Career-development theorists tend to ignore one of the most basic facts of life—that while people are busy making a living, they are living a life. The result is that many theorists describe career development as if it occurred in isolation from human development. Isolating life roles creates a false scenario that does not reflect life as people live it. Career interventions emanating from false scenarios have limited usefulness as clients leave career counseling and attempt to implement their work-related decisions within a complex web of life-role activities. When career counselors ignore their clients’ multiple life-role activities, they also ignore the fact that life roles can interact in ways that are supportive, supplementary, complementary, or conflicting. Life roles can enrich life or overburden it. Donald Super noted that for each person, the social elements that constitute a life are arranged in a pattern of core and peripheral roles. This pattern is defined as the life structure. The life structure organizes and channels the person’s engagement in society. To understand an individual’s career, it is important to know and appreciate the web of life roles that embeds that individual and her or his career concerns.

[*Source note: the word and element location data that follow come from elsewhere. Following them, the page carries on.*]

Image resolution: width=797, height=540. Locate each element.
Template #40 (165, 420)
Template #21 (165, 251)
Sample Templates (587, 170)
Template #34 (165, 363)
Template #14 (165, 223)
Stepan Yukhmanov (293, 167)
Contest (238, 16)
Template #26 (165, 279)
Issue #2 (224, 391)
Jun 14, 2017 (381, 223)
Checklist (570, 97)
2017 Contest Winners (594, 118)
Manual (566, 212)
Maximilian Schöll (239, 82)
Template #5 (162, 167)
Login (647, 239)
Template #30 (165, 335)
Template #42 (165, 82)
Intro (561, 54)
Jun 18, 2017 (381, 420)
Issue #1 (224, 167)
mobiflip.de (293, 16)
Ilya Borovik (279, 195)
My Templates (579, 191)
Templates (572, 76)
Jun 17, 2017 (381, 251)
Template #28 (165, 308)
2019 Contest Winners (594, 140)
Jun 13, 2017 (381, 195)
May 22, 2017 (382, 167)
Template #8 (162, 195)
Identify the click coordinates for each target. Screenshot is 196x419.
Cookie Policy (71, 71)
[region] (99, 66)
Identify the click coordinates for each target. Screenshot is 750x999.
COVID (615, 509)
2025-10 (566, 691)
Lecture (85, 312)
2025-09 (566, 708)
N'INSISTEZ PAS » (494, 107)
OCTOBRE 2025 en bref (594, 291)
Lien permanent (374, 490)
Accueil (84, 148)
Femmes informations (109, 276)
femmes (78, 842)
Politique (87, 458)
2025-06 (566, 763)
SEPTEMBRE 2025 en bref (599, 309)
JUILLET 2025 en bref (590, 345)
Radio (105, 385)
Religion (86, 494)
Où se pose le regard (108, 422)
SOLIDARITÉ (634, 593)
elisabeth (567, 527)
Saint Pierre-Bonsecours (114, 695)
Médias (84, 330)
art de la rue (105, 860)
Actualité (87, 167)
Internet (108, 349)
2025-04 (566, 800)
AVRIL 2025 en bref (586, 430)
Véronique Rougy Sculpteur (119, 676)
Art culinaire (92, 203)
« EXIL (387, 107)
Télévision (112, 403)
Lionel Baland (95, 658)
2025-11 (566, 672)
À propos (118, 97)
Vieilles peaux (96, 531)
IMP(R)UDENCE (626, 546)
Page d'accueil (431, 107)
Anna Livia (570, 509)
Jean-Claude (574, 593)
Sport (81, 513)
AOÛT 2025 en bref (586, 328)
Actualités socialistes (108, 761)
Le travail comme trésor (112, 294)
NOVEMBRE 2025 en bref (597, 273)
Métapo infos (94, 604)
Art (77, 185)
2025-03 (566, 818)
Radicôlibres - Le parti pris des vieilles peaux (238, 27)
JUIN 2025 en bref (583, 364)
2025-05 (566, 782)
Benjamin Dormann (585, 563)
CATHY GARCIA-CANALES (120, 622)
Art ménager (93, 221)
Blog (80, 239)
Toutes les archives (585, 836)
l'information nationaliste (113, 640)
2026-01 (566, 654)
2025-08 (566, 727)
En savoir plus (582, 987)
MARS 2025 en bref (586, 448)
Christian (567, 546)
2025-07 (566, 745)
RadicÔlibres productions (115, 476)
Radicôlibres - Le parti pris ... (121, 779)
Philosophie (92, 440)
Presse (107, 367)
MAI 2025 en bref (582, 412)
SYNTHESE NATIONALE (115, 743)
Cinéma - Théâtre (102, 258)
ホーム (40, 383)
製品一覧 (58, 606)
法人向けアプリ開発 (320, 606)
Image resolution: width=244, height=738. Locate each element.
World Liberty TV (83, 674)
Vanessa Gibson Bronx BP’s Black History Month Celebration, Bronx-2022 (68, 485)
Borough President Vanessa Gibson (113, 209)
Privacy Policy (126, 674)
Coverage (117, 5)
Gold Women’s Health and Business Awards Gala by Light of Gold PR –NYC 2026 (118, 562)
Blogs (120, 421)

Increasingly, career-counseling clients, especially adult clients, present for career counseling due to life structure concerns. For example, in career counseling, an adult client may come to understand that her conflict regarding selecting a more satisfying career option is connected to the pressure she experiences as a parent of young children. Similarly, the young adult college student may desperately desire to switch her academic major from engineering to education but is afraid to do so because she does not want to disappoint her parents, who seem intent on their daughter’s becoming an engineer. Rarely do decisions about work occur in isolation from other life-role experiences.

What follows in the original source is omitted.